Most campaign coverage concentrated on the Democrats. Barack Obama beat Hillary Rodham Clinton in the Va-DC-Md Potomac primary on Tuesday night and is "expected" to win next Tuesday in Wisconsin and Hawaii, according to CBS' Dean Reynolds. That would make ten straight victories. Rodham Clinton's aides told Reynolds that the ten were "small contests anyway and that if she does well next month in Ohio and Texas she will be right back in the race." Reynolds added: "Left unsaid is what happens if she does not do well."

"I am in the solutions business. My opponent is in the promises business," was the Rodham Clinton soundbite that both CBS' Reynolds and ABC's Kate Snow (at the tail of the Wright videostream) selected. Snow called it "a sharper message," Reynolds found it "more energized." Responding to criticism that he "has more style than substance" on the stump, Obama "went on a substance offensive," according to ABC's David Wright. He laid out a $210bn program to develop renewable energy and to rebuild infrastructure with an explicit warning to his audience that his speech would be "a little more detailed. This is going to be a lot longer, not as many applause lines."
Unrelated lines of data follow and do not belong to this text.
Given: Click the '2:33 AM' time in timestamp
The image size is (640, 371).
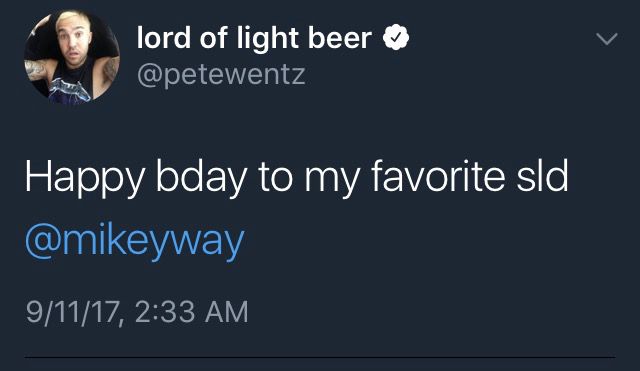Looking at the screenshot, I should coord(191,312).
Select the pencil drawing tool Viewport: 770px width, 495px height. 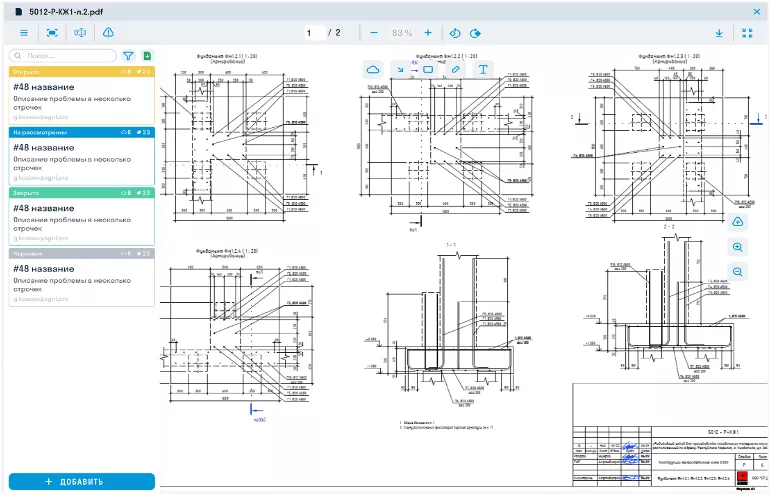point(455,69)
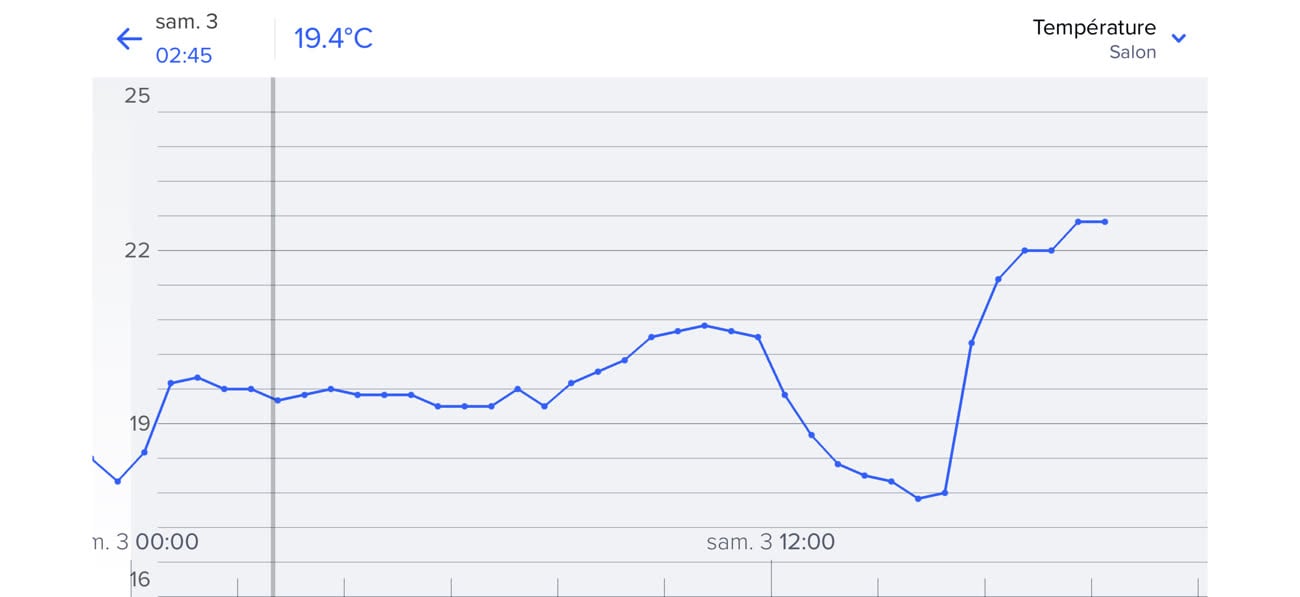Click the 19 y-axis label
This screenshot has height=597, width=1300.
(137, 422)
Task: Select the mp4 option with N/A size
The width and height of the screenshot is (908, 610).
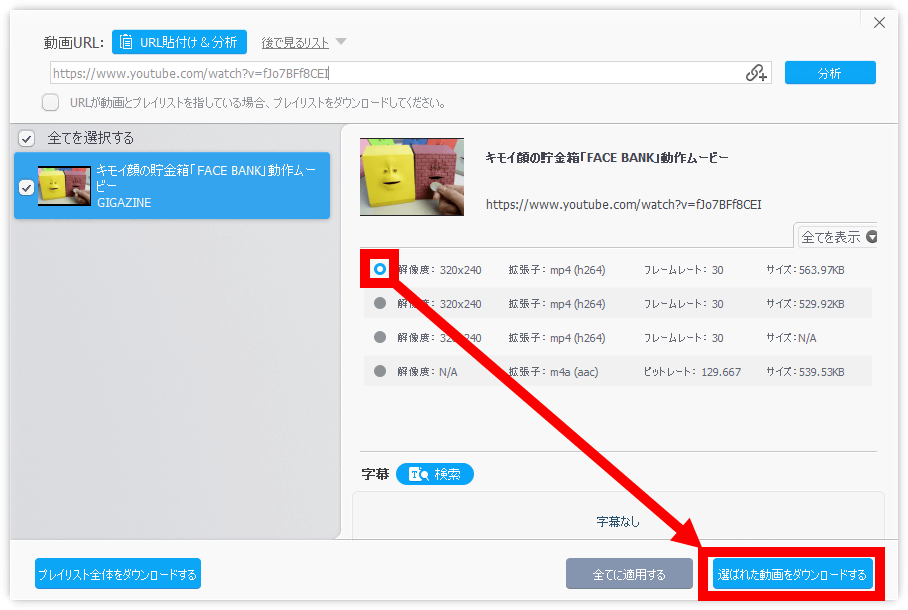Action: (380, 338)
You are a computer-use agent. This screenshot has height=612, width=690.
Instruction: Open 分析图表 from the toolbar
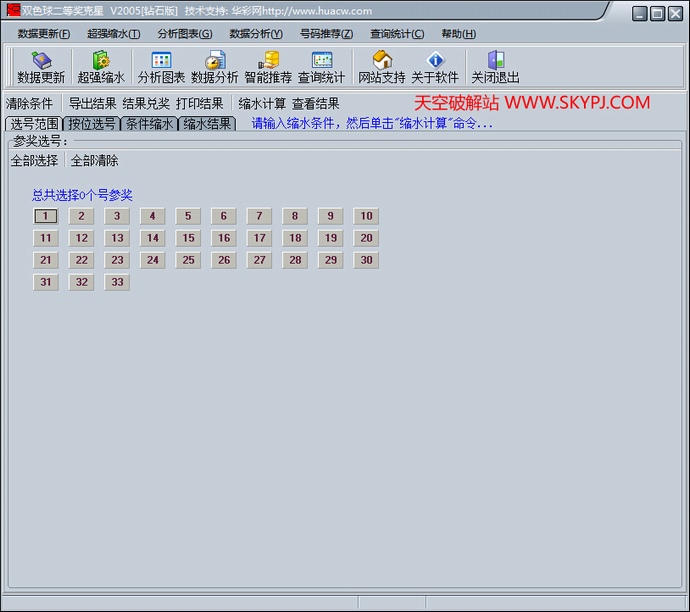[x=161, y=67]
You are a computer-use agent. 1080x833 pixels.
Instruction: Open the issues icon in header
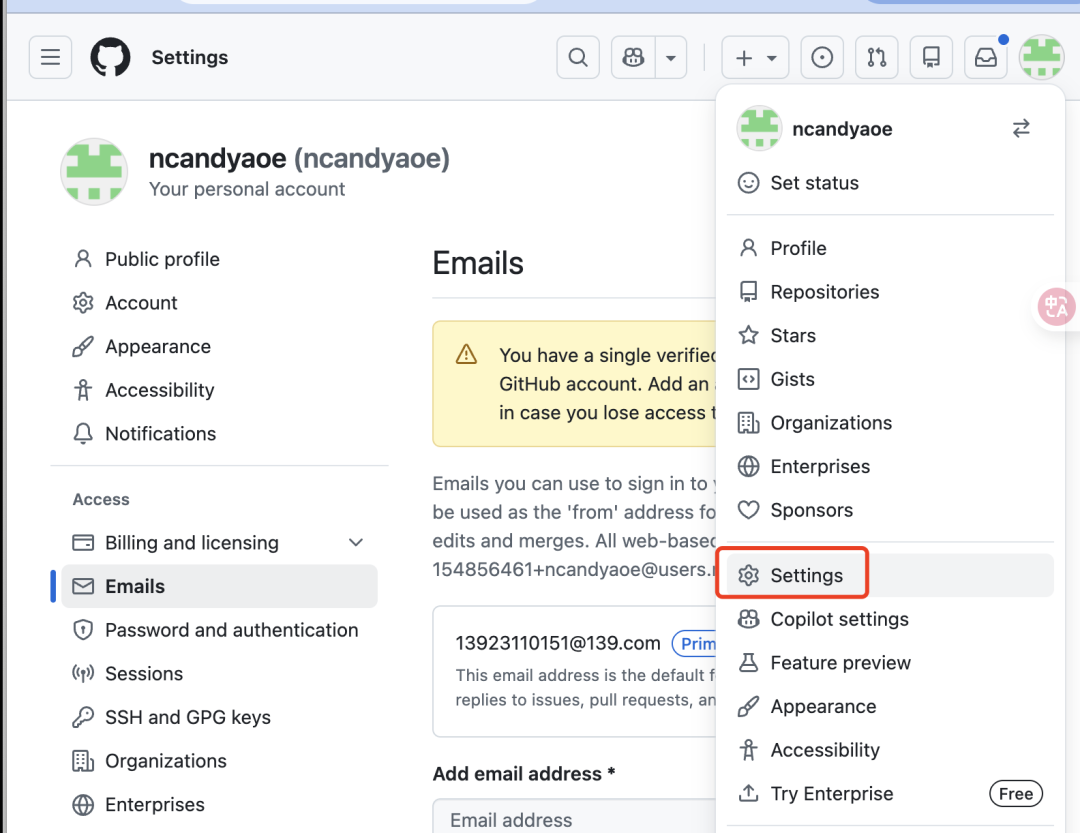click(x=822, y=58)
CBS' newscast was anchored by Harry Smith while Katie Couric went on the road to profile Michelle Obama, asking her whether it was true that her husband's "inspirational message" lacked substance: "If you cannot do the inspiration then, you know, you have to attack the guy that can do both," the would-be First Lady argued.

Obama's aides told NBC's David Gregory that he now has a big enough lead in the delegate count that Rodham Clinton cannot catch up. NBC had him ahead by 109 (1078 v 969), CBS by 66 (1251 v 1185), ABC by 51 (1273 v 1222). ABC's Jake Tapper conceded that Rodham Clinton might not clinch before the convention but he argued that Obama might not either, thus making superdelegates decisive. The last time that happened, Tapper reminded us, was in 1984, when Gary Hart reeled off wins eleven of the final twelve primaries, but could not defeat Walter Mondale "largely because of superdelegates, who committed to Mondale before the process even began."


     READER COMMENTS BELOW:

Further to 1984, at the time the Democratic superdelegates gave Mondale the nomination, he was polling behind Reagan by 17%, while Hart was only 4% behind Reagan. Obviosuly, the supers did not decide on the basis of electability. Let's hope they don't make a similarly stupid mistake this time.